For what concerns the distribution of the labels over the values of (species_id, songtype_id), the dataset looks balanced: there are about 350 instances for each (species_id, songtype_id). For each (species_id, songtype_id), only about 50 out of about 350 are of TP type; hence, for each (species_id, songtype_id) there are approximately 6x FP instances than TP: the baseline accuracy for a "Zero Rule" classifier would be about 85.7%

**How many species are associated to two song-types (values 1 and 4)? How are they distributed statistically?**

In [None]:
print("Song-type ID values for each species ID")
print(train_df.groupby("species_id")["songtype_id"].unique())

Species ID 17 and 23 have records with both song-type values (1 and 4); in order to use properly FP information also for these species, classes 17 and 23 should become 4 classes, given by (species_id, songtype_id), namely: (17, 1), (17, 4), (23, 1), (23, 4).

**Is it relevant for training the time and frequency location of each label?**

In [None]:
tp_fp_discordance_df = train_df.groupby(["recording_id", "species_id", "songtype_id"]).apply(
    lambda df: df["is_tp"].nunique() != 1).sort_values()
print(tp_fp_discordance_df)

The last two rows of the data-frame above (records a2441a74b and 178b835e3) have both TP and FP annotations for the same (species_id, songtype_id) in different time frames:


In [None]:
print(train_df[(train_df["recording_id"] == "a2441a74b")])
print(train_df[(train_df["recording_id"] == "178b835e3")])
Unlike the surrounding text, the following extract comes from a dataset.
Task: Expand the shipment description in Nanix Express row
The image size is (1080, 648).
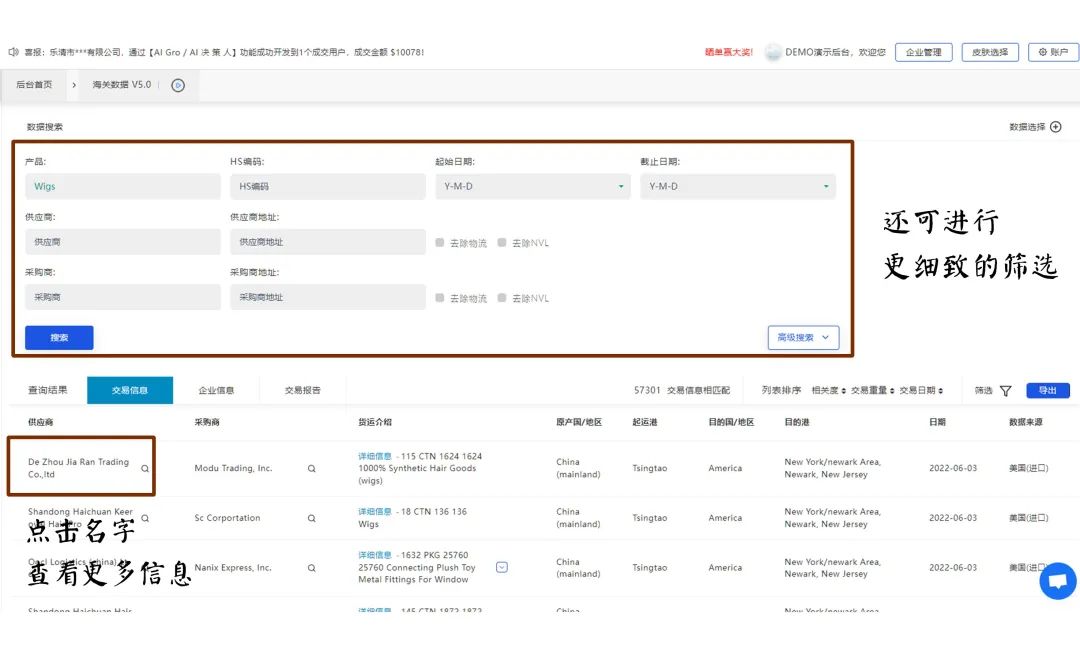Action: pos(502,567)
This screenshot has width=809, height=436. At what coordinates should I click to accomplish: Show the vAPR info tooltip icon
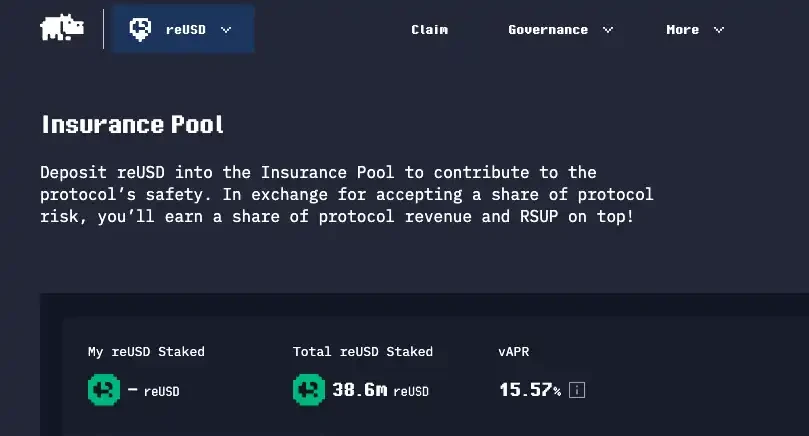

Hence, if all the TP & FP labels were associated to the whole spectrogram, it would be (in these few cases) completely incorrect. Possible actions are:
1. remove punctually these labels from the dataset, in order to ignore them;
2. setup the pipeline to select only [t_min, t_max] slices of the spectrogram to feed the training process.

In [None]:
print(train_df.groupby(["species_id", "songtype_id"])[["f_min", "f_max"]].nunique())


For some (species_id, songtype_id) values, there are only single values of f_min and f_max. In other cases, e.g. for (species_id, songtype_id) = (14, 1) there are up to 3 f_min and f_max values:


In [None]:
print(train_df[train_df["species_id"] == 14].head(5))


**What is the distribution of the labelled time interval duration values? What is their minimum/maximum?**


In [None]:
t_deltas = (train_df["t_max"]-train_df["t_min"])
print(t_deltas.describe())
t_deltas.hist(bins=20)
print("Percentage of time deltas less than 4.5 s: {:.1f}%".format(
    t_deltas[t_deltas < 4.5].count()/t_deltas.count()*100))

All labelled time intervals have durations between about 2.6 s and 7.9 s; anyway, only about 1/10th lasts more than 4.5 s


**What are minimum and maximum values of f_min and f_max respectively?**

In [None]:
print("Minimum value of f_min: {:0.1f} Hz".format(train_df["f_min"].min()))
print("Maximum value of f_max: {:0.1f} Hz".format(train_df["f_max"].max()))